▶ **Assignment**
Restate word for word the span that opens with the line containing "資産運用 (622, 2484)" and closes with the final line of the data; give only those lines.

##### Data extracts

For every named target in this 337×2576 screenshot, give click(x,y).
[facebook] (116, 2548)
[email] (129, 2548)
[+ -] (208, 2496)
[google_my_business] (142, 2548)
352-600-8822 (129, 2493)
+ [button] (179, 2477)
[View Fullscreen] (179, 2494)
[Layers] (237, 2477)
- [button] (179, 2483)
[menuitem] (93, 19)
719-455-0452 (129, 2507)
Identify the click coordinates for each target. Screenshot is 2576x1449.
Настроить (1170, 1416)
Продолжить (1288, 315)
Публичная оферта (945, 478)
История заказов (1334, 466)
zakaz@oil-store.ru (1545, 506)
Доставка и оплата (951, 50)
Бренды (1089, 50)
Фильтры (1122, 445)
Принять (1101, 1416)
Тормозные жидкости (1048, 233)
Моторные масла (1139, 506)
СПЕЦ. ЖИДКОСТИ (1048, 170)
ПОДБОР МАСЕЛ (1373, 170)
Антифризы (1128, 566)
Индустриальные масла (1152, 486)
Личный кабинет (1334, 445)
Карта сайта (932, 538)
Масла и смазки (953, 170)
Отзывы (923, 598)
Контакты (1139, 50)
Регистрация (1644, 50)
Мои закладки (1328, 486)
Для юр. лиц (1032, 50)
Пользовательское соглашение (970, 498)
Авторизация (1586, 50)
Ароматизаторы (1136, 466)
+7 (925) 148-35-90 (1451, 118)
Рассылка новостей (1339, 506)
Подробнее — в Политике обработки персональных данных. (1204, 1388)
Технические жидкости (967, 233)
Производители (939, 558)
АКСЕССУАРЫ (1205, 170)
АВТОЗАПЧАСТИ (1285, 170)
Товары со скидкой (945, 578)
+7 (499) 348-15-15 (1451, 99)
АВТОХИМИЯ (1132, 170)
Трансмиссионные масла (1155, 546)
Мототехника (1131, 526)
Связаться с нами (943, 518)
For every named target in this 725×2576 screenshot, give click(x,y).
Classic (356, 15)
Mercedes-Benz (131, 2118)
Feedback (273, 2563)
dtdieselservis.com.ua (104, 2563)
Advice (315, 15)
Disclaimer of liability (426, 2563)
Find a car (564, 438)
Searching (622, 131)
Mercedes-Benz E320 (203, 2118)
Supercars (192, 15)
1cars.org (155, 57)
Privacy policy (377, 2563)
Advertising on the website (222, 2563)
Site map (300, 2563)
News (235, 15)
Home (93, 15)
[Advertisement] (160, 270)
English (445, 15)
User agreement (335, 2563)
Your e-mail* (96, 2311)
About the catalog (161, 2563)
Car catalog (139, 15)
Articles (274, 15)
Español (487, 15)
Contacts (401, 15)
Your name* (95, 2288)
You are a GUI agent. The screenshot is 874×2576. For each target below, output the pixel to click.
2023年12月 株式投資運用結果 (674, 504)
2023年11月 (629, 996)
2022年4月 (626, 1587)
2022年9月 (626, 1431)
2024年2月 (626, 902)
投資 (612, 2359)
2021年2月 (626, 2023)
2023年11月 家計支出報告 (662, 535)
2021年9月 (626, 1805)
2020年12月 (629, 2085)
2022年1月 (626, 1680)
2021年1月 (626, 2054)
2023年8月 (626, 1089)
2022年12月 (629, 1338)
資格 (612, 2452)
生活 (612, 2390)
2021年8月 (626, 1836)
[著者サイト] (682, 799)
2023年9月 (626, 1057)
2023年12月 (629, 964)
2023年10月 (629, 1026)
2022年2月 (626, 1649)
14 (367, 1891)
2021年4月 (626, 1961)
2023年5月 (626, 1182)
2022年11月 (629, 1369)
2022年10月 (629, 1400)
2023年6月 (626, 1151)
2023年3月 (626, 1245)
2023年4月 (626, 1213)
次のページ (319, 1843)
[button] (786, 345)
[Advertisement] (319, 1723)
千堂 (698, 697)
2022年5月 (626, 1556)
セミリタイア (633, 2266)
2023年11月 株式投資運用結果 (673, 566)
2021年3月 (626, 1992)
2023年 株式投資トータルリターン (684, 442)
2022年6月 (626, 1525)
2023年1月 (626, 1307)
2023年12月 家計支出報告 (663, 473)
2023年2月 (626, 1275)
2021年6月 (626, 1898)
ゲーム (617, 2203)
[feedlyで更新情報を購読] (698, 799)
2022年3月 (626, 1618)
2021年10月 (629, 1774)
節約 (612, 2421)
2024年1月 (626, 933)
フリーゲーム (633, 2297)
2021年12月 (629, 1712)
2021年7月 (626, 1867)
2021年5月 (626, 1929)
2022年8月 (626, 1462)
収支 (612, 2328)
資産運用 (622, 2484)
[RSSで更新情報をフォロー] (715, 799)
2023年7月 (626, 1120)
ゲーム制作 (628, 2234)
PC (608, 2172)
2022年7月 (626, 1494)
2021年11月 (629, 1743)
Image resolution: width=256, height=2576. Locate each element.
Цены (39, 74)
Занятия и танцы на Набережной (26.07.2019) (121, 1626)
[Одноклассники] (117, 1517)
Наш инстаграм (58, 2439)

##########

▶ **Answer to this task**
資産運用 (622, 2484)
[RSSで更新情報をフォロー] (715, 799)
2023年7月 (626, 1120)
ゲーム制作 (628, 2234)
PC (608, 2172)
2022年7月 (626, 1494)
2021年11月 (629, 1743)
Image resolution: width=256, height=2576. Locate each element.
Цены (39, 74)
Занятия и танцы на Набережной (26.07.2019) (121, 1626)
[Одноклассники] (117, 1517)
Наш инстаграм (58, 2439)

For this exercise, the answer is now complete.